SMCLC has seen the letter sent to you by the Friends of Sunset Park and agrees with its position regarding "decoupling" parking from rental housing rates.

What is particularly disturbing about this item is that it is being agendized separately from the LUCE and that it is also up for discussion without a staff report that includes any historical view of the very real and ongoing problem that "decoupling" parking from rental units" has led to in our community.

If implemented, this idea would certainly mobilize developers to buy up downtown properties and build more rental housing more cheaply but it would do a real disservice to the downtown residential community and our city as a whole. This experiment has already been tried in various parts of our city, most notably in the Wilmont area. Their experience has shown that the basic assumption underlying this idea is incorrect. Providing renters who live near public transit with fewer parking spaces does not result in fewer auto trips being generated. Renters use their cars as much as others.

A recent LA Times study went further and put to rest the planning myth that those who live near "transit hubs" do not use their cars as much to go to work, or run errands. (LA Times, June 30, 2007, "Near the Rails but Still on the Road", Sharon Bernstein).

More recently, on July 26, 2007, a panel of traffic experts convened at Rand for a public policy forum "Gridlock in LA: Getting Past the Standoff". That discussion acknowledged the Bernstein study as significant and irrefutable.

Downtown Santa Monica is not a transit hub now, nor is it likely to be one anytime soon. The subway to the sea is a fanciful hope, not a funded reality, and there is no Expo line either (or any study that believes it will decrease downtown congestion if it ever ends there).
What has been allowed to develop in downtown Santa Monica is an unprecedented amount of five-story rental housing, extending from block to block, for example, between 4th, 5th and 6th Streets south of Santa Monica Boulevard, with little or no public input. And much more of this type of development is planned. So much market rate rental housing has been built downtown so quickly, that it has been mentioned repeatedly as a concern during the LUCE process. The council even revised the development review thresholds under an "emergency" ordinance.

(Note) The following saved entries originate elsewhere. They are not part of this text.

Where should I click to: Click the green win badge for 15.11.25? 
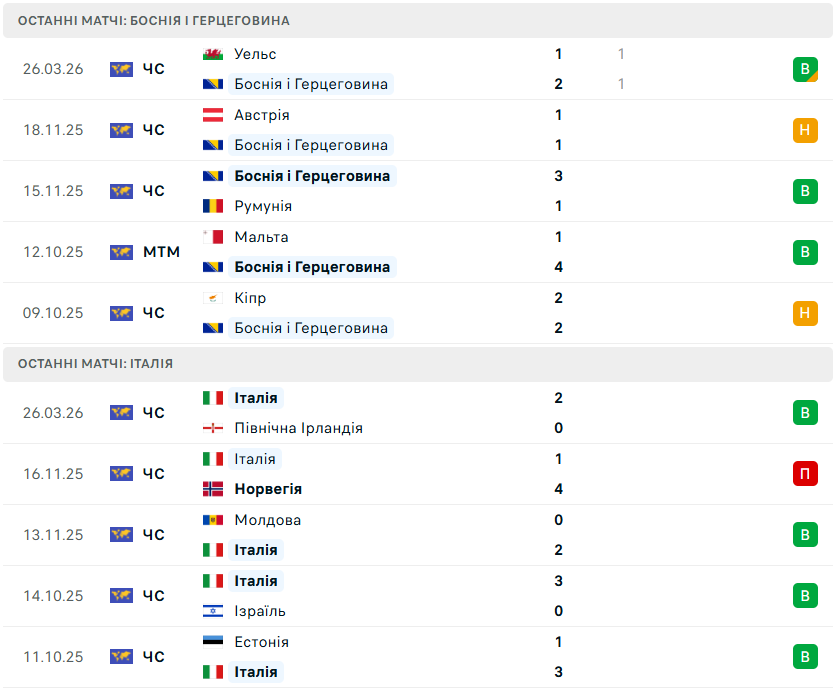click(x=805, y=191)
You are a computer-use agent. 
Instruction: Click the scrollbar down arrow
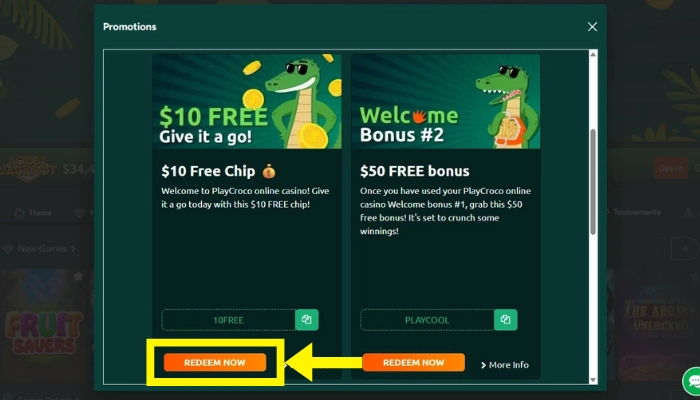coord(593,380)
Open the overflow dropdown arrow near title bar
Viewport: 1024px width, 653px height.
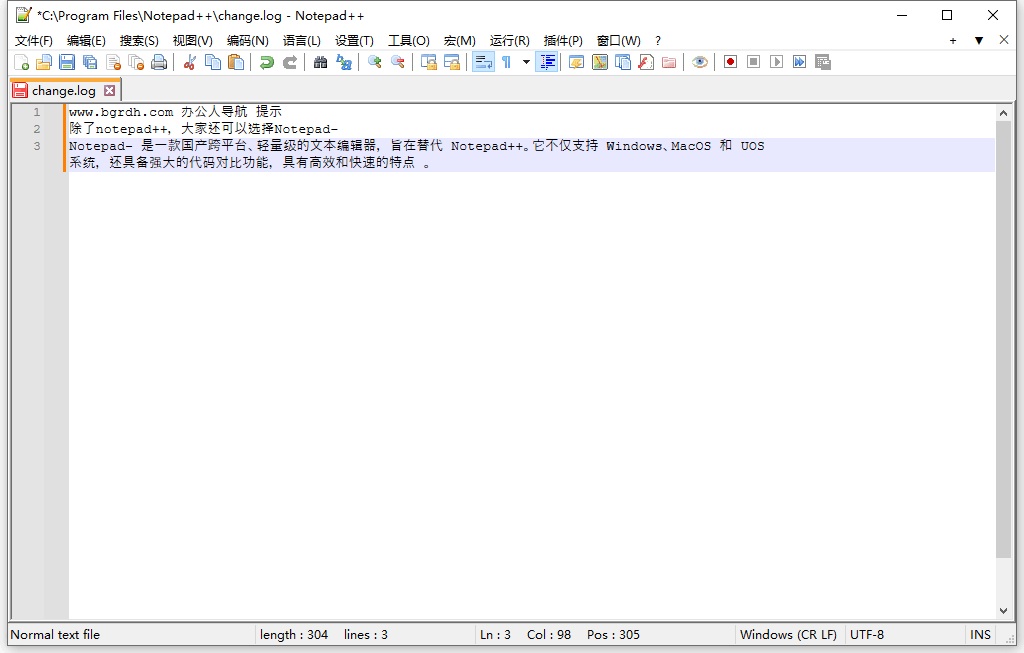click(x=977, y=40)
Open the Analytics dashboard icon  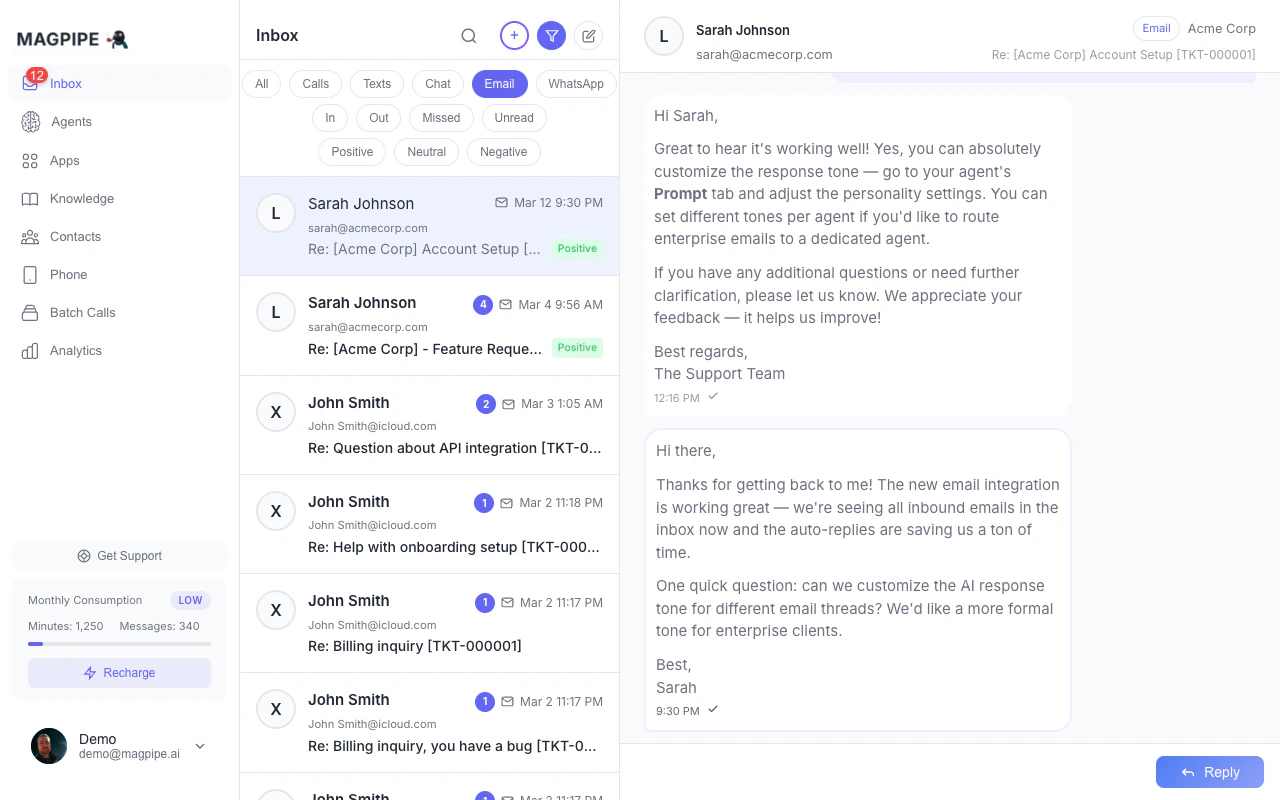coord(75,351)
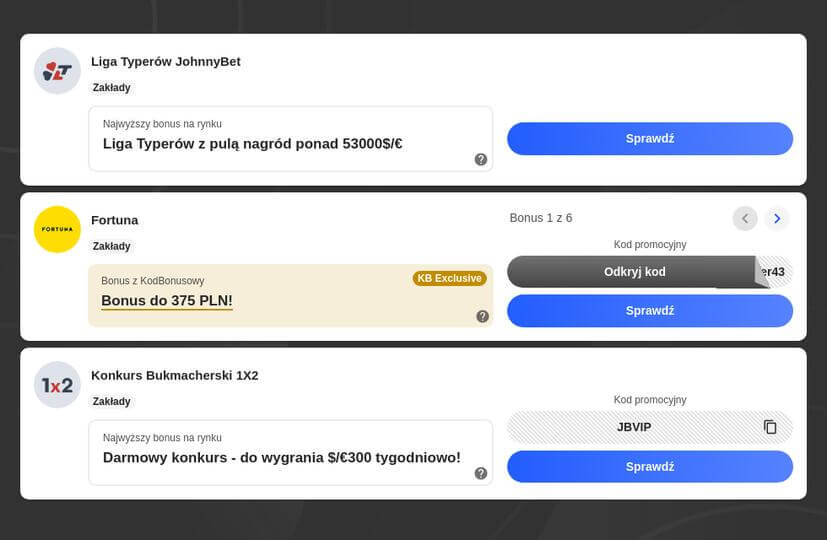The height and width of the screenshot is (540, 827).
Task: Copy the JBVIP promo code
Action: tap(770, 427)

We all know that our downtown is traffic-clogged days, nights and weekends, with steadily increasing intersection gridlock and little street parking. So this proposal would add more automobiles and also pit the parking needs of downtown residents and their guests against the parking needs of other residents, visitors, businesses, and commuting workers. It will also cause nearby neighborhoods to become parking meccas for these rental units lacking sufficient parking, exacerbating scarce parking in those neighborhoods.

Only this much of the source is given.